昔から言われているが、サークル活動にはカルト宗教やネズミ講などの勧誘も紛れ込んでくることがある。体験会と言って強引にセミナーに誘ったり、チラシを配るふりをして、しつこく連絡先を尋ねてきたりと具体例は事欠かない。私の知り合いは、世界史の研究会と聞いて参加したら、「教祖」の写真が飾ってあり、慌てて帰ってきたという。
宗教や悪徳商法とまではいかなくとも、特定の企業や政党がバックについているサークルは少なくない。新入生は無料のご飯会にホイホイついて行く前に、その団体の背後関係を調べることが肝要だ。
昨年、新入生だった私もあるサークルに興味を持って新歓に行ったのだが、実は数年前にトラブルを起こした団体が、名前を変えていたことがわかった。後から調べてみると、前身のサークルは私が高校で生徒会活動をしていた時に、「進路相談会をしないか」と声をかけてきていた団体だった。

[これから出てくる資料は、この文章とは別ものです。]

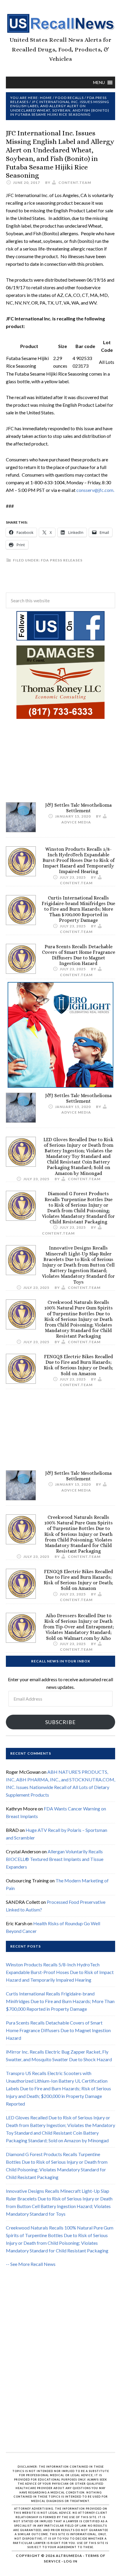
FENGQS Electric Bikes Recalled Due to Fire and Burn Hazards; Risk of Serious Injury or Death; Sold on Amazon (78, 1365)
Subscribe (60, 1722)
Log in (70, 2561)
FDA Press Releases (62, 560)
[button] (99, 82)
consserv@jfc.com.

高校時代の私は、その企画に乗り気だったのだが、当時の生徒会顧問が「背後関係が明確じゃない」と指摘し、実施には至らなかった。しばらくして、そのサークルのコンプライアンス問題が露呈したことを考えると、顧問の慧眼には驚かされるものがある。
とはいえ、ほとんどの団体は健全で、大学生活を彩ること間違いなしだろう。新大学1年生にはサークルに潜む危険性に留意した上で、ぜひ多くの団体に足を運んでみることをお勧めする。